* Extracted text
________________________
Luke
11:1-13
“Everyone who
asks, receives, and everyone who searches, finds, and...everyone who knocks,
the door will be opened.” So says Jesus this morning in our reading from the
gospel of Luke. He’s talking about prayer. Yet as lovely as those words sound
here in church, don’t we all secretly know that that doesn’t always square with
our experience. Haven’t we all, at one time or another, asked for something in
prayer and not received, searched and not found, knocked and the door has
remained shut. Sure there are times when we have not asked wisely and so God’s
loving response to such requests is no. But countless other times we have
offered prayers that are in harmony with God’s will - for Scripture tells us
that God desires that everyone be healed and made whole, that justice prevail,
and divisions cease. Yet the reality is that even today as we pray millions
suffer, injustices exist, and violence rages on.
________________________
* Requirement A
Decide whether each statement agrees with the sermon on prayer, answering yes or no and quoting the words of the sermon that settle it: (i) The reading comes from the gospel of Luke. (ii) The sermon says God answers unwise requests with yes. (iii) The sermon says violence has come to an end today.
* Requirement B
Carry on the sermon on prayer, starting after its final sentence.
The listing that follows has no connection to the sermon on prayer.

* Data section
________________________
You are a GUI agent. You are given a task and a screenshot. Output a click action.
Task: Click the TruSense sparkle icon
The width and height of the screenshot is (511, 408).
________________________
* Task answer A
(i) Yes: "in our reading from the gospel of Luke."
(ii) No: "God’s loving response to such requests is no."
(iii) No: "violence rages on."

* Task answer B
Prayer. It’s at
the heart of Christian life and also can be the heart of Christian frustration,
misunderstanding, and pain. So what are we to do? How are we to make sense of
it? Well, some say that the reason a prayer isn’t answered is because a person
didn’t pray hard enough or didn’t have enough faith. Others suggest that the
prayer must have been asking for the wrong thing or asked in the wrong way.
Explanations like these suggest in one way or another God deemed the one who
prayed inadequate. That’s, at the very least, troubling. And then there are the
platitudes like, “God has something better in store for you” or “Everything
happens for a reason” which only serves to minimize the current need, suffering
or distress that someone is experiencing in the moment. Too many times I have
sat with someone who has been wounded by a person’s well-meaning but feeble attempt
to explain prayer and the ways of God. My advice? Hold your tongue. And just be
with someone so that they know they are not alone.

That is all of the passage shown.